In his never-ending hunt for stealth taxes to impose on a tax-weary public, the Chancellor has announced a series of bold new measures to cut CO2 emissions, reduce energy waste and generally increase the burden of tax on the public to pay for Crapita, EDS and the thousands of consultants employed by government to waste taxpayers money.
In a statement leaked to the media earlier today, the Chancellor is due to announce the following new green taxes in his emergency budget next week.
Trees will now have to pay income tax, PAYE and VAT in proportion to the number of leaves they shed each Autumn.
Daffodils will come into the inheritance tax net for the first time.
Gardeners will have to pay a new stamp duty each time they tread on a snail or squash a slug.
Squirrels will be subject to corporation tax in relation to the number of trees they jump to and from in an average day.
There will be a special showroom tax on Flymo and Qualcast grass mowers.

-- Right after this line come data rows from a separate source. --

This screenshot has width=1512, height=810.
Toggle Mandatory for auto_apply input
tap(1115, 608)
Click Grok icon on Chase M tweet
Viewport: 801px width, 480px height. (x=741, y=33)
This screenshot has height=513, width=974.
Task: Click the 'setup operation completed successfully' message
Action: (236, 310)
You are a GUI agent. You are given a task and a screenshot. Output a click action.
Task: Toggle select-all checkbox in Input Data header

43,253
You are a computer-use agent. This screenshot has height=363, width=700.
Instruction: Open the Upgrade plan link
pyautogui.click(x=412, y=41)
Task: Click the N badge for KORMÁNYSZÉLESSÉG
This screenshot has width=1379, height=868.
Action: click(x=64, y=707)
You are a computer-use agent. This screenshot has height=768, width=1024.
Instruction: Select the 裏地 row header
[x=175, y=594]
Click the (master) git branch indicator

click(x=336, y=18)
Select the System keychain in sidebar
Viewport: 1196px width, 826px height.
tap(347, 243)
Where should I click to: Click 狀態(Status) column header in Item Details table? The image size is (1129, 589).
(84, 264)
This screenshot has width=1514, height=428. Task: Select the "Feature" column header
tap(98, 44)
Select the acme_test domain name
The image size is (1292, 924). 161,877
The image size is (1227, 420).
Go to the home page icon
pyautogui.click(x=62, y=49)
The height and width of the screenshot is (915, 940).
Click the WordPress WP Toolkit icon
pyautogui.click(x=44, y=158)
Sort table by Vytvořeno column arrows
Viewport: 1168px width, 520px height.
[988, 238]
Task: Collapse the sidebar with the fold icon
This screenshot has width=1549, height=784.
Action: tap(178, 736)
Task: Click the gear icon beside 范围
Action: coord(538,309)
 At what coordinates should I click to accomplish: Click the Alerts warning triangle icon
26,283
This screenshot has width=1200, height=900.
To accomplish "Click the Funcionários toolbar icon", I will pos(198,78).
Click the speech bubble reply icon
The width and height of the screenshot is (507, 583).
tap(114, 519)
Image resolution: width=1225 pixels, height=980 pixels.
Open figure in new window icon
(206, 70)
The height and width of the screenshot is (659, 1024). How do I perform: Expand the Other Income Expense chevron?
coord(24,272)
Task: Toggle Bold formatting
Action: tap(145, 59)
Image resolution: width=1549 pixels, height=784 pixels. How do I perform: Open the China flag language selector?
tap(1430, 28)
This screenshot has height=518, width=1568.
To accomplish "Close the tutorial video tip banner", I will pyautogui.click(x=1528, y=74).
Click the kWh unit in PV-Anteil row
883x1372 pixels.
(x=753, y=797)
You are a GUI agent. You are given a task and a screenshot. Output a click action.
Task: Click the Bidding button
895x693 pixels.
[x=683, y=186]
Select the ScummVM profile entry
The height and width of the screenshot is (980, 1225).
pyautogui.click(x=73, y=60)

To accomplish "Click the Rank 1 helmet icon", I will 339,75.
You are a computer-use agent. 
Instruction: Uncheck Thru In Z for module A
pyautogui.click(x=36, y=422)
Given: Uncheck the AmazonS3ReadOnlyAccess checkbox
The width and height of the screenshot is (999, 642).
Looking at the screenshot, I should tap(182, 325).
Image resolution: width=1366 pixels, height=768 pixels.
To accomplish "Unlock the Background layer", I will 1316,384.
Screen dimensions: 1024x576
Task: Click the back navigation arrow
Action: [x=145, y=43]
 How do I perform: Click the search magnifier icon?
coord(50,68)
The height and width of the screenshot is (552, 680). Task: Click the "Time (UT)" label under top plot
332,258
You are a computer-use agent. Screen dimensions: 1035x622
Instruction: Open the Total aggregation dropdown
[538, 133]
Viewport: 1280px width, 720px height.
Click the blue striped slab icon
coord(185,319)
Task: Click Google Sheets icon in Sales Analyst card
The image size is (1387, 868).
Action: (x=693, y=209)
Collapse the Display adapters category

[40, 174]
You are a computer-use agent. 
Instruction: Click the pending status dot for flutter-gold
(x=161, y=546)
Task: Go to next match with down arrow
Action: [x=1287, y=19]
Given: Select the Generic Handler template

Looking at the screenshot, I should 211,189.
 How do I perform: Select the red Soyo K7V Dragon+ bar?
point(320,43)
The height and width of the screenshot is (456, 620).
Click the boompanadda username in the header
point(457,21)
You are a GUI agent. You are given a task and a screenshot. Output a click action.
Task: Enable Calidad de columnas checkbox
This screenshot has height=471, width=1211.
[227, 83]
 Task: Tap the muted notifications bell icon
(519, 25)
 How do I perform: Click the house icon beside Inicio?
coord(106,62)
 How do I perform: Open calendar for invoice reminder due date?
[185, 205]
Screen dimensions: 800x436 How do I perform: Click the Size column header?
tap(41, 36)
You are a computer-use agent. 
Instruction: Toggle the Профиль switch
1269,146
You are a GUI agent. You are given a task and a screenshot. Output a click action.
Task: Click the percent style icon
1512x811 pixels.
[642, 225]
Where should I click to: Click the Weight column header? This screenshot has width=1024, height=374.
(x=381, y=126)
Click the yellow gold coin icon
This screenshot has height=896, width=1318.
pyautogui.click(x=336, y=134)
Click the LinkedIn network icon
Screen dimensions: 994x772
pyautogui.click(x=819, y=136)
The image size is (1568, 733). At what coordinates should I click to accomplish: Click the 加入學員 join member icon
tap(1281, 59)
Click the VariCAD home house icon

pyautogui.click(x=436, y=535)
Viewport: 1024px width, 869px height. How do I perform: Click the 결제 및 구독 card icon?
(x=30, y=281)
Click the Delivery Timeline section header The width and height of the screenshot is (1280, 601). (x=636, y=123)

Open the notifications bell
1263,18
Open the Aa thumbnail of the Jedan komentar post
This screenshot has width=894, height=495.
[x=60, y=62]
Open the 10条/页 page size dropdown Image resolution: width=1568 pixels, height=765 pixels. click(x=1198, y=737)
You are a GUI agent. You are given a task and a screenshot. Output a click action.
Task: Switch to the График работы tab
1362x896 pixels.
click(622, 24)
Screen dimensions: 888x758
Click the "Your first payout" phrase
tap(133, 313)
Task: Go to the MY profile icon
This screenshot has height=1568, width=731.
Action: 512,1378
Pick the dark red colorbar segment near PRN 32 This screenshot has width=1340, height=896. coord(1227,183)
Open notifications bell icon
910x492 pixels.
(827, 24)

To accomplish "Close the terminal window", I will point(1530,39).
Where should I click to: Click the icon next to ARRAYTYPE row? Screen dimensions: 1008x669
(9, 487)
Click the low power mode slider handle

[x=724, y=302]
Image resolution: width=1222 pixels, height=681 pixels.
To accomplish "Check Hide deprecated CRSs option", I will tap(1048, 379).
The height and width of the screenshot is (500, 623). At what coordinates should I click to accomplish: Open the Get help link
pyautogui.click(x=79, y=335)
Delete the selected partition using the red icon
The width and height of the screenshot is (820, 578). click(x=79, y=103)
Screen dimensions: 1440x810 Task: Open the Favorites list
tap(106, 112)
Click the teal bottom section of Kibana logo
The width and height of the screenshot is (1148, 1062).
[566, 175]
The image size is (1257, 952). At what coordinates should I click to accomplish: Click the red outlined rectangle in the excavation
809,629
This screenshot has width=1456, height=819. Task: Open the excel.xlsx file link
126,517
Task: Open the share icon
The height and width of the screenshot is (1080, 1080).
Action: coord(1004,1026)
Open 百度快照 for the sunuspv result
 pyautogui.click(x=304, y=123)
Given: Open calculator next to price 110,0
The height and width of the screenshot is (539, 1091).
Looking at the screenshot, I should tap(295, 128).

And fly tippers will be subject to the new fly tipping tax which includes an proportionately increasing rate depending on how far from home they are when they throw their black sack of rubbish or old sofa out of their car window.
The Chancellor said: "We have been forced into this corner because we are fast running out of things to tax in order to balance the deficit caused by our overall incompetence.
"We believe that the time is right to bring in some new taxes aimed at alienating the last few remaining Labour supporters left in the country."